Und diese Anstrengung ist kaum ohne Präzedenzfall. Wie Mamajek erklärte, unternahm die IAU vor Jahrzehnten sehr ähnliche Anstrengungen in Bezug auf die Sternbilder:
„Eine ähnliche Anstrengung wurde zu Beginn der Geschichte der IAU in den 1920er Jahren unternommen, als die 88 modernen Konstellationen aus der historischen Literatur geklärt und ihre Grenzen, Namen, Schreibweisen und Abkürzungen für die allgemeine Verwendung in der internationalen astronomischen Gemeinschaft festgelegt wurden. Viele dieser Namen werden heute von Astronomen zur Bezeichnung variabler Sterne, Namen für neue Zwerggalaxien und helle Röntgenquellen sowie für andere astronomische Objekte verwendet. “
Ähnlich wie die Sternbilder wurzeln die neuen Sternennamen weitgehend in astronomischen und kulturellen Traditionen des alten Nahen Ostens und Griechenlands. Ihre Namen sind in Griechisch, Latein oder Aabisch wiedergegeben und haben sich seit der Renaissance, als die Produktion von Sternenkatalogen, Atlanten und Globen eine Explosion des Wachstums erlebte, wahrscheinlich kaum verändert.
Andere sind jedoch neueren Ursprungs und wurden im 19. oder 20. Jahrhundert entdeckt und benannt. Die IAU versucht, so viele alte Namen wie möglich zu finden und sie dann in eine offizielle, von der IAU genehmigte Datenbank mit moderneren Sternen aufzunehmen. Diese Datenbanken werden Astronomen, Navigatoren und der Öffentlichkeit zur Verfügung gestellt.

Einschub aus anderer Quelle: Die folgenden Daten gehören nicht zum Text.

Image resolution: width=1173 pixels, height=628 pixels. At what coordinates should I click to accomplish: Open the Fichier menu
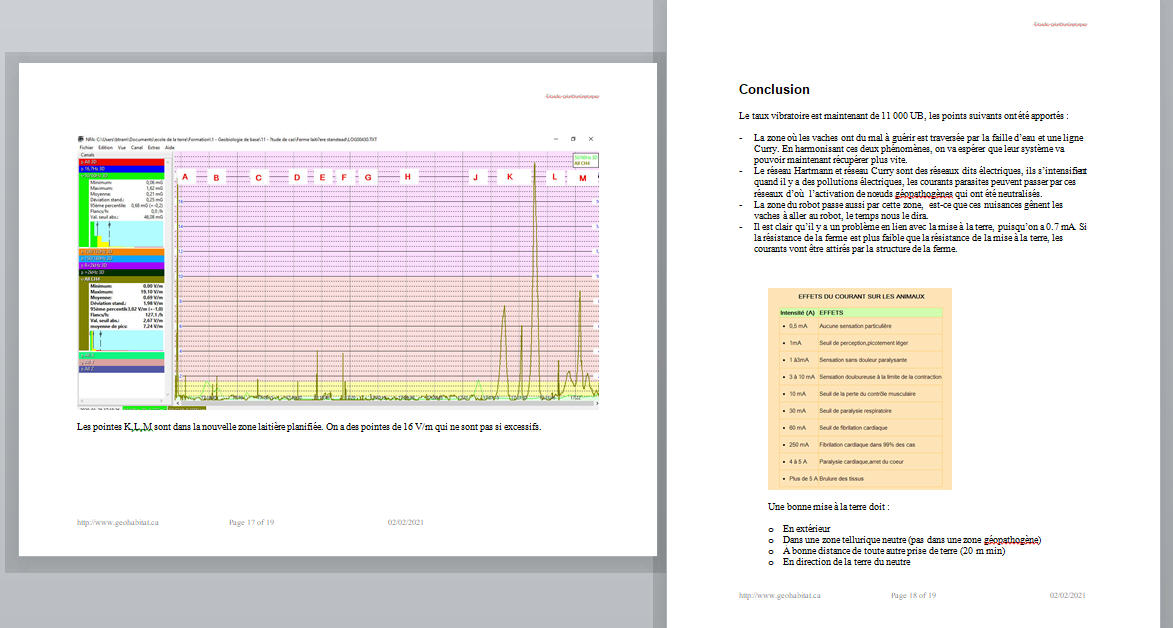point(85,147)
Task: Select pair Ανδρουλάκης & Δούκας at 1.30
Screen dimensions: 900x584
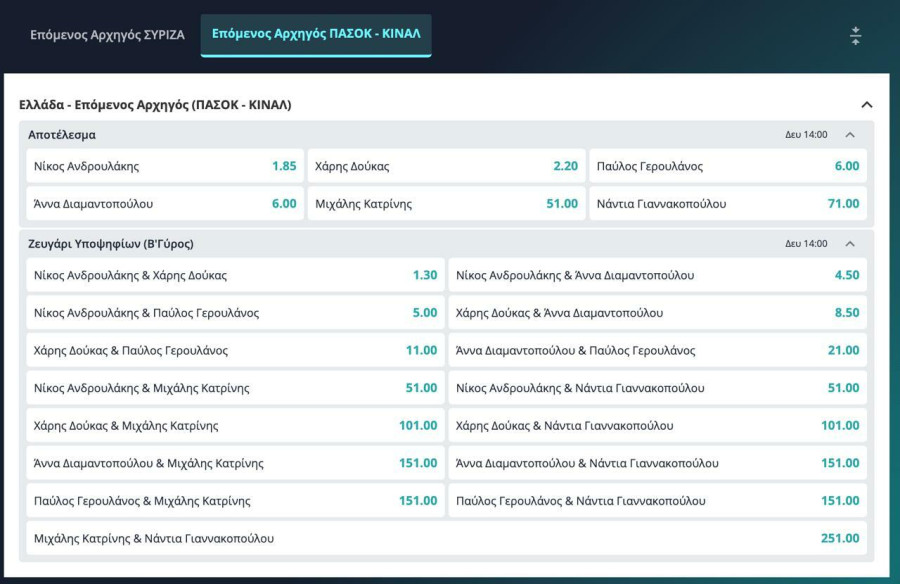Action: tap(235, 275)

In Übereinstimmung mit WGSN-Gilden werden kürzere Ein-Wort-Namen bevorzugt, ebenso wie solche, die ihre Wurzeln im astronomischen, kulturellen oder natürlichen Welterbe haben. Zu den 227 veröffentlichten Namen gehören 209 kürzlich vom WGSN genehmigte Namen sowie die 18 Sterne, die die Arbeitsgruppe des IAU-Exekutivkomitees für die öffentliche Benennung von Planeten und Planetensatelliten im Dezember 2015 genehmigt hat.
Zu den genehmigten Namen gehören Proxima Centauri (der vom erdnächsten Exoplaneten umkreist wird, Proxima b) sowie Rigil Kentaurus (der alte Name für Alpha Centauri), Algieba (Gamma-1 Leonis) und Hamal (Alpha Arietis) ) und Muscida (Omicron Ursae Majoris).
Diese Zahl wird voraussichtlich zunehmen, da das WGSN weiterhin alte Sternnamen wiederbelebt und neue hinzufügt, die von der internationalen astronomischen Gemeinschaft vorgeschlagen werden.